Процедура разделки, соления каждого кусочка и развешивания мяса в коптилке затянулась до вечера. Уже солнце прошло через поляну, и на нее опять упала тень, а новоиспеченные мясники все сидели, опьяневшие от крови, в туче мух и мошек, и только изредка просили помазать их диметилфталатом.
Но все-таки груда мяса хоть и медленно, но верно таяла. И настал блаженный миг, когда мы убрали с поляны последний кусок и вымыли свои синие плащи и мясо, предназначенное для жарки и варки, а также смыли кровь с рук.
Решено было с 11 часов дежурить по полтора часа всю ночь, чтобы поддерживать огонь в коптилке. Впрочем, это было решено единогласно Лехой. «А я считаю, что дежурить нужно», — сказал он не допускающим возражений инструкторским тоном. Никто не стал спорить.
Первое дежурство — до половины первого — было мое.
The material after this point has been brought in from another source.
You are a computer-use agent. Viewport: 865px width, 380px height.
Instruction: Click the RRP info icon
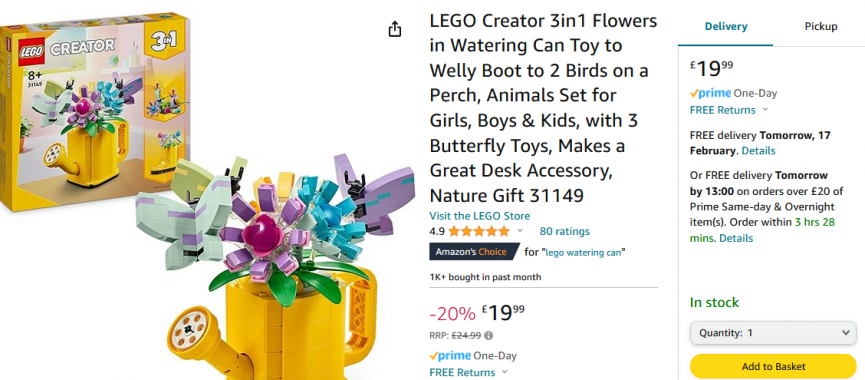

Попытка писать дневник ночью оказалась неудачной, и первый дежурный позорно уснул у разведенного им самим костра. Впрочем, ничего ужасного не произошло: когда нужно было подбрасывать дрова в коптилку, какая-то догадливая искра упала ему на спину, прожгла тельняшку и разбудила сонного сторожа. Между прочим, спать у костра так здорово, что я провела под открытым небом еще и Микино дежурство, после чего меня все-таки водворили в мешок. Ночью время от времени из палатки высовывался беспокойный Владик и осведомлялся, не много ли огня и не мало ли дыма.